DOCUMENT SECTION
# Transitioning from a cabinet installer to a cabinet maker, could use some start up tips.



## drilon4 (Nov 15, 2017)

hello, started installing cabinets as a business 3-4 years ago, installing with 3 of my brothers. We have a suppliers that build the cabinets and gets the contract for us and sub contracts the installing to us. We have been looking into starting to build the cabinets and are looking for tips on equipment and how to get jobs and where to bid. I live in Canada I the greater toronto area. Any help is useful, please help out and thank you.


----------



## waho6o9 (May 6, 2011)

Fellow LJer has some valuable advice that's worth your time:
http://lumberjocks.com/huff/blog/36598

May you have good fortune in your endeavors.

And Welcome to Lumber Jocks!


----------



## a1Jim (Aug 9, 2008)

This is what I used when I started making cabinets.

https://www.amazon.com/Building-Traditional-Kitchen-Cabinets-Completely-ebook/dp/B00KVZOMLM


----------



## RichT (Oct 14, 2016)

Adding to the Jim Tolpin suggestion made by a1Jim: Jim Tolpin's Guide to Becoming a Professional Cabinetmaker

Jim rambles on a bit, but I find his books to be useful.


----------



## Loren (May 30, 2008)

A lot depends on the work you want to do.
There may be room in your market for another
shop that builds face frame cabinets. If you
want to build frameless cabinets however,
prepare to invest in some exotic equipment.

Woodweb.com has a lot of archived discussion
threads on various aspects of the cabinet
business. Try Googling terms like 
"cabinet design software woodweb" or
"starting a cabinet business woodweb"


----------



## drilon4 (Nov 15, 2017)

thanks for the tips and help, I'm trying to start building in my garage as i have not started renting out a shop yet. I'm looking into getting into commercial first as it's the simples to make cabinets for aka like box cabinets, what are some good table saws that aren't too big nd bulking that I can get to start off with?


----------



## drilon4 (Nov 15, 2017)

Loren, frameless cabinets are what I'm getting into as a start.


----------



## 000 (Dec 9, 2015)

> Loren, frameless cabinets are what I m getting into as a start.
> 
> - drilon4


Start looking for an edgebander, frameless cabinets need a lot of edge banding done to them.
I have an SCMI Basic 2 (3 phase) that has worked well for me for over 15 years.

DATA SECTION

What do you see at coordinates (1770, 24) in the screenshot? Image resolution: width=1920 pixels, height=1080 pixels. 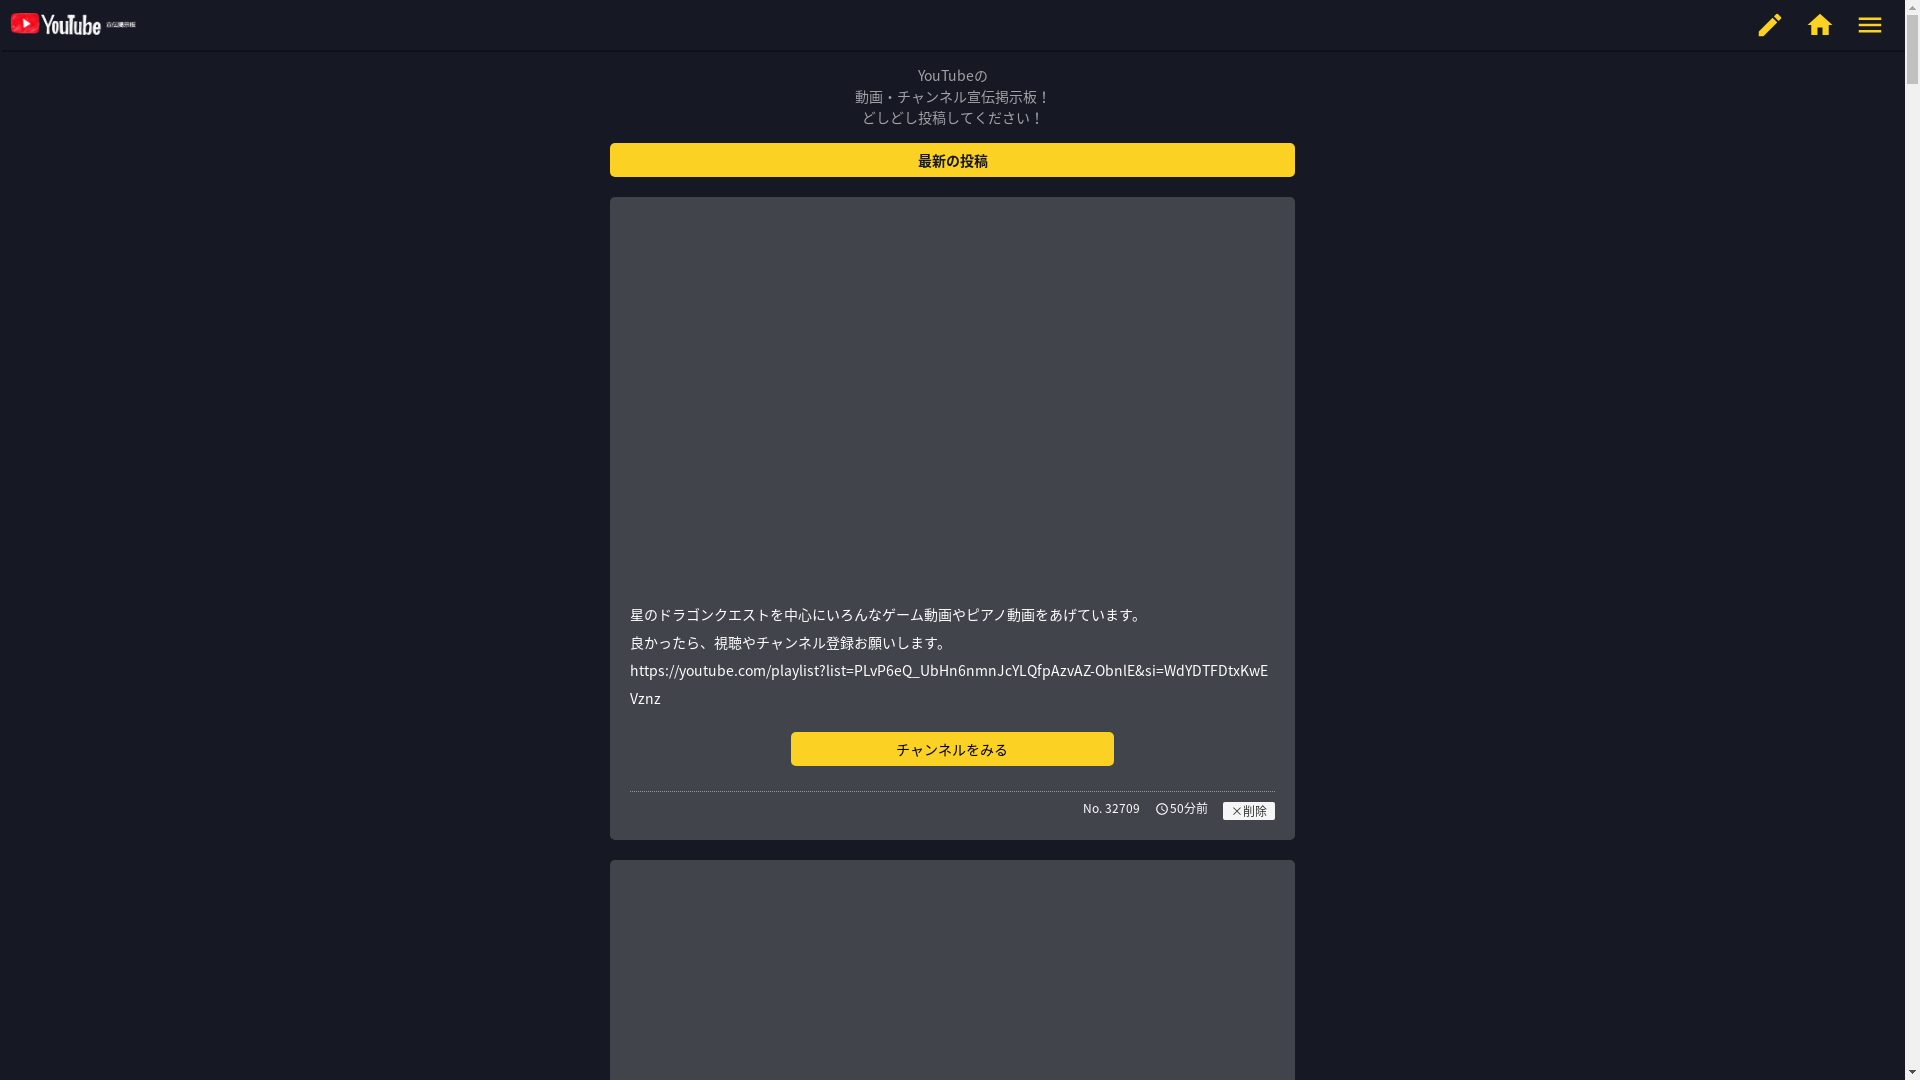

GOALS
A: In the cabinet-making thread, which edgebander does 000 say has worked well for over 15 years?
B: From the cabinet-making thread, return everything from "# Transitioning from" down to "and thank you.".
The data can be left aside.

SOLUTION LIST
A: An SCMI Basic 2 (3 phase).

B:
# Transitioning from a cabinet installer to a cabinet maker, could use some start up tips.



## drilon4 (Nov 15, 2017)

hello, started installing cabinets as a business 3-4 years ago, installing with 3 of my brothers. We have a suppliers that build the cabinets and gets the contract for us and sub contracts the installing to us. We have been looking into starting to build the cabinets and are looking for tips on equipment and how to get jobs and where to bid. I live in Canada I the greater toronto area. Any help is useful, please help out and thank you.